§ **引用文**

===============

全タイプ徹底比較:レーダーチャートでピッタリなM&A助言会社を選ぶ(ネット系M&A仲介から外資系投資銀行まで)

M&Aによる会社売却は、通常、M&A助言会社を雇って成立を目指すことになります。

セルサイド(売り手)は、M&Aで会社を売却したことのない方ばかりであるため、そもそも一言でM&A助言会社と言っても、M&Aバンカーとか、M&A仲介とか、M&Aアドバイザーとか、ファイナンシャル・アドバイザーとかの助言担当者の呼称も違えば、投資銀行、銀行や証券会社等の金融機関、会計事務所系コンサルティング会社、経営コンサルティング会社、ブティックM&Aハウス、ネットマッチング系のM&A仲介、訪問営業系のM&A仲介などの器の種類も違い、M&A助言業務を委託する際の業務委託契約も片手契約もあれば両手契約と契約形態も複数あり、非常にややこしいものです。外資系投資銀行の社員であってもM&A助言業務について理解しているのは全体の5%もいないくらいであり、多くのセルサイドが詳細を知らないのは当たり前とも言えます。

===============

§ **資料抜粋**
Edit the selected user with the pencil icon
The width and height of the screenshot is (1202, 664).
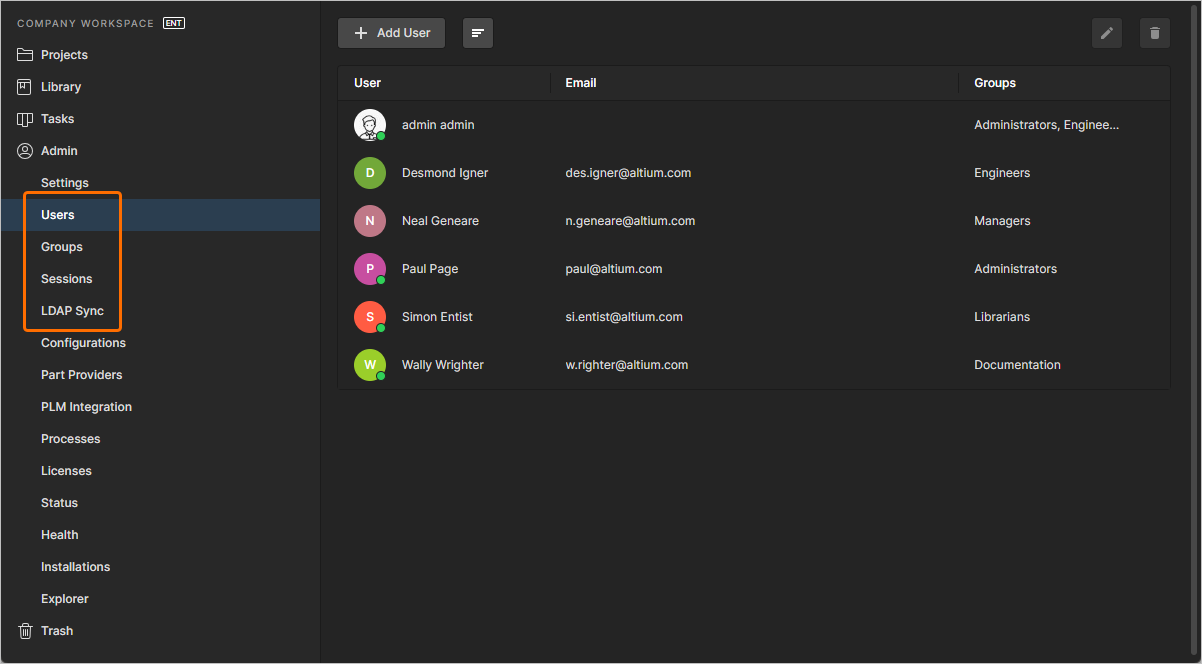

===============

§ **取り組む課題**
(a) 引用文の内容をもとに、次の問いに答えてください。
(i) M&Aで会社を売却する際、通常は何を雇うとされていますか。
(ii) 外資系投資銀行の社員のうち、M&A助言業務を理解している人はどの程度だと述べられていますか。
(iii) 業務委託契約の形態として挙げられている二つは何ですか。
(b) 引用文のうち「セルサイド(売り手)は、M&Aで会社を売却したことのない方ばかり」で始まる段落を、主な事実を残したまま箇条書きにまとめ直してください。
(c) 引用文のうち「全タイプ徹底比較:レーダーチ」から「いのは当たり前とも言えます。」までを、両端の語句も含めて一字一句そのまま書き写してください。
資料を参照しなくても、すべての課題に取り組めます。

§ **解答例**
(a)
(i) M&A助言会社です。
(ii) 全体の5%もいないくらいだと述べられています。
(iii) 片手契約と両手契約です。

(b)
- 売り手(セルサイド)は、M&Aで会社を売却した経験のない人ばかりである。
- 助言担当者の呼称には、M&Aバンカー、M&A仲介、M&Aアドバイザー、ファイナンシャル・アドバイザーなどさまざまなものがある。
- 器の種類も、投資銀行、銀行や証券会社等の金融機関、会計事務所系コンサルティング会社、経営コンサルティング会社、ブティックM&Aハウス、ネットマッチング系や訪問営業系のM&A仲介などに分かれる。
- 業務委託契約には、片手契約や両手契約など複数の形態がある。
- こうした事情から、非常にややこしい。
- 外資系投資銀行の社員でもM&A助言業務を理解しているのは全体の5%もおらず、多くの売り手が詳細を知らないのは当たり前と言える。

(c)
全タイプ徹底比較:レーダーチャートでピッタリなM&A助言会社を選ぶ(ネット系M&A仲介から外資系投資銀行まで)

M&Aによる会社売却は、通常、M&A助言会社を雇って成立を目指すことになります。

セルサイド(売り手)は、M&Aで会社を売却したことのない方ばかりであるため、そもそも一言でM&A助言会社と言っても、M&Aバンカーとか、M&A仲介とか、M&Aアドバイザーとか、ファイナンシャル・アドバイザーとかの助言担当者の呼称も違えば、投資銀行、銀行や証券会社等の金融機関、会計事務所系コンサルティング会社、経営コンサルティング会社、ブティックM&Aハウス、ネットマッチング系のM&A仲介、訪問営業系のM&A仲介などの器の種類も違い、M&A助言業務を委託する際の業務委託契約も片手契約もあれば両手契約と契約形態も複数あり、非常にややこしいものです。外資系投資銀行の社員であってもM&A助言業務について理解しているのは全体の5%もいないくらいであり、多くのセルサイドが詳細を知らないのは当たり前とも言えます。